Why Are Humans Different From All Other Apes? It’s the Cooking
 
Human beings are not obviously equipped to be nature’s gladiators. We have no 
claws, no armor. That we eat meat seems surprising, because we are not made for 
chewing it uncooked in the wild. Our jaws are weak; our teeth are blunt; our 
mouths are small. That thing below our noses? It truly is a pie hole.
 
To attend to these facts, for some people, is to plead for vegetarianism or for 
a raw-food diet. We should forage and eat the way our long-ago ancestors surely 
did. For Richard Wrangham, a professor of biological anthropology at Harvard 
and the author of “Catching Fire,” however, these facts and others demonstrate 
something quite different. They help prove that we are, as he vividly puts it, 
“the cooking apes, the creatures of the flame.” 
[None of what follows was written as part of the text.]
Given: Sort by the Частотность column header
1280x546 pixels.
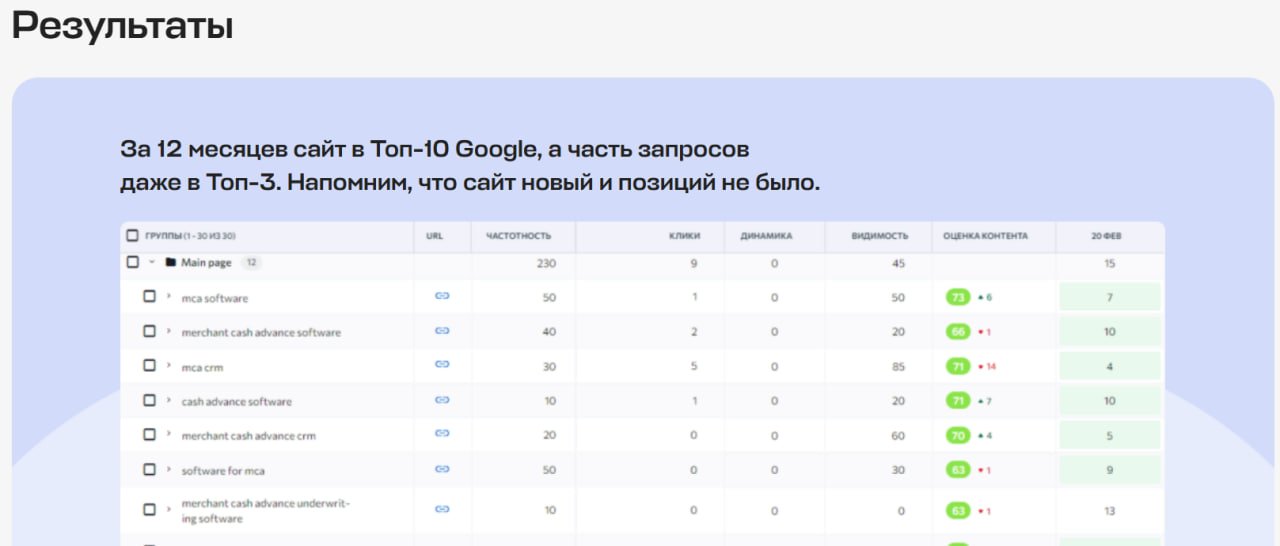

The title of Mr. Wrangham’s new book — “Catching Fire: How Cooking Made Us 
Human” — sounds a bit touchy-feely. Perhaps, you think, he has written a 
meditation on hearth and fellow feeling and s’mores. He has not. “Catching 
Fire” is a plain-spoken and thoroughly gripping scientific essay that presents 
nothing less than a new theory of human evolution, one he calls “the cooking 
hypothesis,” one that Darwin (among others) simply missed. 
 
Apes began to morph into humans, and the species Homo erectus emerged some two 
million years ago, Mr. Wrangham argues, for one fundamental reason: We learned 
to tame fire and heat our food. 
“Cooked food does many familiar things,” he observes. “It makes our food safer, 
creates rich and delicious tastes and reduces spoilage. Heating can allow us to 
open, cut or mash tough foods. But none of these advantages is as important as 
a little-appreciated aspect: cooking increases the amount of energy our bodies 
obtain from food.”
 
He continues: “The extra energy gave the first cooks biological advantages. 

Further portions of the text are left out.